Hayat ve insan ilişkisi üzerine uzun zamandan beri farklı yorumlar yapılmıştır. Kimi felsefi açıdan, kimi dini açıdan, kimi de metafizik açıdan hayatı ve insanı irdelemişler ve kendilerince bir sonuç elde etmeye çalışmışlardır. İnsan ve hayat konusunda yapılan yorumlardan bazılarını görmekte fayda vardır:

İslam’ın verilerine göre İnsan; Âdem (tüm insanlar) topraktan/bir balçıktan yaratılmıştır ve Yüce Allah ruhundan üfleyerek insanlara can vermiştir.

İslami açıdan insanın gayesi; Allah'ı tanımak, O'na kulluk etmek, insanî ve ahlaki değerlere bağlı olarak yaşayıp sonsuz hayata hazırlanmaktır.

Platon’a göre hayat; daha çok öğrenmektir.

Aristo’ya göre insan hayatının amacı iyi olmaktır.

Kinizm’e göre hayat; insanın asıl amacı, basit bir yaşamaktır. 

Hedonizm’e göre, insan hayatının asıl amacı zevki olabildiğince yüksekte tutarak, acıyı olabildiğince a-zaltmaktır.

Nihilizm’e göre; her türlü bilgi imkânını reddeder ve hiçbir doğru, genel geçer (Toplum tarafından kabul edilen, hemen herkesçe benimsenen) bilginin olamayacağını savunur. Varlığı her şekliyle şüphe ile karşılar ve hatta yok sayar.

Maddeciler, varoluşun insan bilinci gibi maddi olmayan kavramlarla temellendirilmesine karşı çıkarlar. Onlara göre dış dünyanın gerçekliği sorgulanamaz ve insan da bu maddi dünyaya bağlıdır. Örneğin, antik maddeciler, insan ruhunun beden dışı ve ölümsüz bir varlık olarak düşünülmesini kabul etmezler.

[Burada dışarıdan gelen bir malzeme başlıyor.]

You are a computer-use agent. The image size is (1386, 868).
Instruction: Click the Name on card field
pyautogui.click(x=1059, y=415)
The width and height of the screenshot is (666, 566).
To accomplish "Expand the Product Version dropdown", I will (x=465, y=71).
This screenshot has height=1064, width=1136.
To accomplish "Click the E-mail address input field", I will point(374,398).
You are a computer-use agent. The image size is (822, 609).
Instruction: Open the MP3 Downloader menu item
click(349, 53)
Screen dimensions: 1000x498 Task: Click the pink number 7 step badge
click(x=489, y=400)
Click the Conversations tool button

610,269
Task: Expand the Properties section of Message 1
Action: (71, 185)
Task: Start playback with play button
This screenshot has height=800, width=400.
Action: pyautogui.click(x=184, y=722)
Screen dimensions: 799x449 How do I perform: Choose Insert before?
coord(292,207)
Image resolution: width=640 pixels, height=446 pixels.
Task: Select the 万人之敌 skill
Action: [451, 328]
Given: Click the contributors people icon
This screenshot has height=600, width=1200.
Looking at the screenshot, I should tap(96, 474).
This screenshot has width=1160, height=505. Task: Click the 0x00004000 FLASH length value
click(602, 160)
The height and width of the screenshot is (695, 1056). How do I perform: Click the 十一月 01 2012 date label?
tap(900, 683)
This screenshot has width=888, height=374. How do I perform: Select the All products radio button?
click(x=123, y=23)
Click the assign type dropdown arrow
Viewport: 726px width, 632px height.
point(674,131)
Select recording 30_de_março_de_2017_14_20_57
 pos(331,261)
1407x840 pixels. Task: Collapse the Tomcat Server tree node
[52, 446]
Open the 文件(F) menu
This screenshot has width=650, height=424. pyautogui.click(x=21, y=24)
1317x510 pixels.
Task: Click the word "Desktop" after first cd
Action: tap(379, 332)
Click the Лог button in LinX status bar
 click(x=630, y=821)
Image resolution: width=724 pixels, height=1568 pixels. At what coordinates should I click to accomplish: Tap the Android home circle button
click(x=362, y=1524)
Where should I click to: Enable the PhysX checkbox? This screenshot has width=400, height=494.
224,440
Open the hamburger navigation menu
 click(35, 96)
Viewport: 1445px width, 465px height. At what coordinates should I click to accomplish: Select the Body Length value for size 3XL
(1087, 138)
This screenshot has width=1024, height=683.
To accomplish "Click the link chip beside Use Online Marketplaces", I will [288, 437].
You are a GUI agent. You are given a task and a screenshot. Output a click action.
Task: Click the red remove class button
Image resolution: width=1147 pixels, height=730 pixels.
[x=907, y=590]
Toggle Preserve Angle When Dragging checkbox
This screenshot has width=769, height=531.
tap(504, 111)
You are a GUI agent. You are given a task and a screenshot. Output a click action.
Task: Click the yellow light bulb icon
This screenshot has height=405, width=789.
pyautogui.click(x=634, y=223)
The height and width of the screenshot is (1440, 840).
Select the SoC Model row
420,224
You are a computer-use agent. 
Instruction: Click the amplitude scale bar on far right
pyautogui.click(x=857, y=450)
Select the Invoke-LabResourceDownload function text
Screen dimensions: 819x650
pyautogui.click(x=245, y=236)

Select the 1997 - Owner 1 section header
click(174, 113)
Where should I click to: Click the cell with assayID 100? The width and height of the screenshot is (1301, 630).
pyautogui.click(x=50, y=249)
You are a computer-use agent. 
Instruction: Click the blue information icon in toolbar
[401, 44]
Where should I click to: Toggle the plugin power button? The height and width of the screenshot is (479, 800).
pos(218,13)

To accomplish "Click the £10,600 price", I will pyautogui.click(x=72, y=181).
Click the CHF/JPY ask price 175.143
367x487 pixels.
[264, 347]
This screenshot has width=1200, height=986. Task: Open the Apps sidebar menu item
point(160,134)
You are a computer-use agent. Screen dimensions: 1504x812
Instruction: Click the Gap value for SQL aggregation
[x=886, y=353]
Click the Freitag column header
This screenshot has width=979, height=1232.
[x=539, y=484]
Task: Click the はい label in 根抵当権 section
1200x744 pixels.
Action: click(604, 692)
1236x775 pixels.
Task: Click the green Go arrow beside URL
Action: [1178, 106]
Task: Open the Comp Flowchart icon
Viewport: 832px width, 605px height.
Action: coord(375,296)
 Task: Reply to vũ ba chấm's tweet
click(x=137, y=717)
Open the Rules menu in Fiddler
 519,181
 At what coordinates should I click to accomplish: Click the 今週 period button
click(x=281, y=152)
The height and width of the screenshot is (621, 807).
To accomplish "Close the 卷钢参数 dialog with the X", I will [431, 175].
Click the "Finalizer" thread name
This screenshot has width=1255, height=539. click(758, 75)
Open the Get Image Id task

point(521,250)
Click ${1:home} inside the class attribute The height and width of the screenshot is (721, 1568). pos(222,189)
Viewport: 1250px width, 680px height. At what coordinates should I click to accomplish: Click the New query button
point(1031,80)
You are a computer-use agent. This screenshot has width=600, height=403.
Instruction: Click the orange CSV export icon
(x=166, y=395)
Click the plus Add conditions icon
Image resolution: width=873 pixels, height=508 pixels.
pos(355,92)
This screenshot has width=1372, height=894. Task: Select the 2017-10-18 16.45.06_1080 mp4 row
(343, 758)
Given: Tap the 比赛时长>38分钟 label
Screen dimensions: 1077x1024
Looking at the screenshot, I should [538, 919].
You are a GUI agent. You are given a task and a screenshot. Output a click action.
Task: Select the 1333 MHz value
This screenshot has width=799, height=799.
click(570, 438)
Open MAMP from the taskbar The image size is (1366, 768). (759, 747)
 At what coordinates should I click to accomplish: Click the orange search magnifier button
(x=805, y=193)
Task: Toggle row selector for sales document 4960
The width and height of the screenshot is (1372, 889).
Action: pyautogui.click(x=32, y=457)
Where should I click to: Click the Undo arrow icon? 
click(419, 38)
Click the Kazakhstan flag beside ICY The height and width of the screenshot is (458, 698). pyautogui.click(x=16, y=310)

Dini açıdan ve filozofların insan-hayat ilişkisini çok kısa gördükten sonra konumuza devam edelim:

Bence:

İnsan, şu sonsuz âlemde zerre kadardır. Kendine ve gölgesine baktığında o “benlik” duygusuyla kendisine çok büyük değerler yükler. Öyle insanlar var ki; dünyanın kendi etrafında döndüğüne inanır ve etrafındaki insanları da kendi egolarına göre şekillendirme gayretine düşer. “Her şeyi ben bilirim. Her şey benden sorulur” anlayışı! Bu tür egoist ve narsist dürtüler sadece kendini yakmaz, etrafındaki insanları da perişan eder. Deyim yerindeyse “illallah” ettirir.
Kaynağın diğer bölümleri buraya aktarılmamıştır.